Spring conditions have delayed the cotton's growth by at least two weeks in most areas of the state.
"There is a silver lining around the late cotton crop and high boll weevil numbers," said Dr. Blake Layton, extension cotton entomologist. "Many boll weevils will starve before they have a chance to lay eggs in cotton squares. The large number surviving will be more susceptible to the pinhead square treatments."
Layton said slow cotton growth means the plants will be susceptible to all insects longer.
"We're also seeing higher numbers of stink bugs and tarnish plant bugs," Layton said. "If necessary, growers will be able to treat plant bugs and boll weevils at the same time. These treatments could impact other future populations."
The entomologist said growers walk a fine line of treating yield-damaging pests and hurting beneficial insects.
"At this time, we aren't seeing high numbers of bollworms or tobacco budworms," he said. "But that may not be an indication of what we'll see in July or August."
Most growers battled few insects last year, but clearly remember the tobacco budworm invasion of the state's hill cotton in 1995. Insecticide-resistant budworm numbers flared after growers treated other pests.
"Anytime you have a mild winter like we just experienced, you expect to see more bugs," said Scott Stewart, area entomologist in Raymond.
"Boll weevils seem to be emerging early by the calendar date as well as by the cotton's condition," Stewart said. "We shouldn't have too many emerging late, which is good news for farmers planning pinhead square applications."
Stewart said timing of the pinhead square application is critical. Late treatments allow some weevils to lay eggs, and early treatments miss later-emerging pests.
Layton said successful pinhead square applications could be good news, especially for growers in Mississippi's hill section. The Boll Weevil Eradication Program will begin treating hill fields the first weeks of August.
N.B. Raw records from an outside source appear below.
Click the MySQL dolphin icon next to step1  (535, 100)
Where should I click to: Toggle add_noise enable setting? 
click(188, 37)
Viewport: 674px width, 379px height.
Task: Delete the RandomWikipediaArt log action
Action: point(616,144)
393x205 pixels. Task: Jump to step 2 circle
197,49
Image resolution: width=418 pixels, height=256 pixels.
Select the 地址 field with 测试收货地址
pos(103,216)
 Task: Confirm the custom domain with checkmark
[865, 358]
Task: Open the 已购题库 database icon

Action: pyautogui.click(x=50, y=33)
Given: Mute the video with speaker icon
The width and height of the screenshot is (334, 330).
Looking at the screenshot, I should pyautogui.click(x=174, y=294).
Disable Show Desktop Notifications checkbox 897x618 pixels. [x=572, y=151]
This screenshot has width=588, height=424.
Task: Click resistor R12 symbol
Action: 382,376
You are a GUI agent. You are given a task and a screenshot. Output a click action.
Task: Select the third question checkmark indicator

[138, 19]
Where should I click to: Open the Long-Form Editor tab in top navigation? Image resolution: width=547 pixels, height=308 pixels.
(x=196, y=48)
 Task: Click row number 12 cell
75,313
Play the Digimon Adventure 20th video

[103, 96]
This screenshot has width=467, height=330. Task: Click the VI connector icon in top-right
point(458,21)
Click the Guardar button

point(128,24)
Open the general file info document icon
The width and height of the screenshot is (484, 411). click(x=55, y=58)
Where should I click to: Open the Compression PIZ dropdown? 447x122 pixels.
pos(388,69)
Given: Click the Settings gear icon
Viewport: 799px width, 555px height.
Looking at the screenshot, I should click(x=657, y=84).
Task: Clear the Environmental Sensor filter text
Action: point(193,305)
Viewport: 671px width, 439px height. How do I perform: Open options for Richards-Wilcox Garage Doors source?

"Those growers will still need to protect their cotton from yield-damaging numbers of boll weevils and plant bugs until the program takes over, but the fall control efforts will definitely be easier for hill farmers," Layton said.
Growers with Internet access can view weekly results of insect traps across Mississippi's cotton-growing region at http://www.ext.msstate.edu/~msbwmc. The Mississippi Boll Weevil Management Corp. posts the numbers of boll weevils, beet armyworms, budworms, bollworms, loopers and fall armyworms.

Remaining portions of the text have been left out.